Satellite imagery from Aug. 17 shows the continued presence of Russian military aviation at Hamedan air base, west of Tehran. A number of Su-34 fighter-bombers are present, with four aircraft located close to each other at the eastern end of the airfield. Photographs posted online Aug. 15 showed at least three Russian Tu-22M3 strategic bombers (also known by their NATO reporting name, Backfire) at the air base. Moscow and Tehran have officially confirmed the presence of Russian military aviation assets in Iran. Having previously used the base as a refueling stop, the Russian aircraft now appear to be conducting operations from there, striking targets in Syria since Aug. 16.For Moscow, the benefits of this new arrangement are clear. Previously, the Tu-22M3 bombers had been flying from Russia to strike Syria. Staging air power from Iran shortens flight time, enabling Russian warplanes to fly more sorties and carry heavier payloads, while at the same time reducing maintenance and overall costs. Airfields are available in Syria, but Moscow claims that the Tu-22M3 is not suitable for deployment to places such as Hmeimim air base, southeast of Latakia, thanks to the airfield's small size and lack of capacity to handle large aircraft.

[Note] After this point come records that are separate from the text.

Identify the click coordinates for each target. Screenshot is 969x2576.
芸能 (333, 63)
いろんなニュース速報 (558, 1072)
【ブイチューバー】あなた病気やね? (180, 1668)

Though this is not the first time Russian Tu-22M3s have visited Hamedan air base, it is the first talk of semi-permanent basing — as opposed to forward staging, refueling and resupplying. This could be the continuation of a trend. After their first airstrikes on Syria, Russia's long-range bombers returned to their bases in Russia. In subsequent sorties, these aircraft stopped briefly at Hamedan to refuel. The satellite imagery, obtained by Stratfor through our partners at AllSource Analysis, confirms that the previously sighted Tu-22M3 bombers have since departed.The presence of Su-34s at Hamedan air base also suggests reasons for Russia's presence beyond airfield suitability; Su-34s are routinely flown from Hmeimim air base in Syria, an airfield much closer to target areas than Hamedan is. One factor contributing to the reallocation of resources could be security concerns. Russia has complained that the tactical and operational security of its air operations in Syria may be compromised, allowing rebels to relocate to avoid incoming airstrikes. Since the rebels have likely planted spotters close to Hmeimim air base to monitor air activity, this is not inconceivable. Staging from Hamedan air base in Iran counters this potential tactic. Furthermore, the deployment of Su-34s to Hamedan air base could also be a means of maintaining a consistent presence there while the larger Tu-22M3 bombers periodically utilize the air base before returning to specialized airfields in Russia.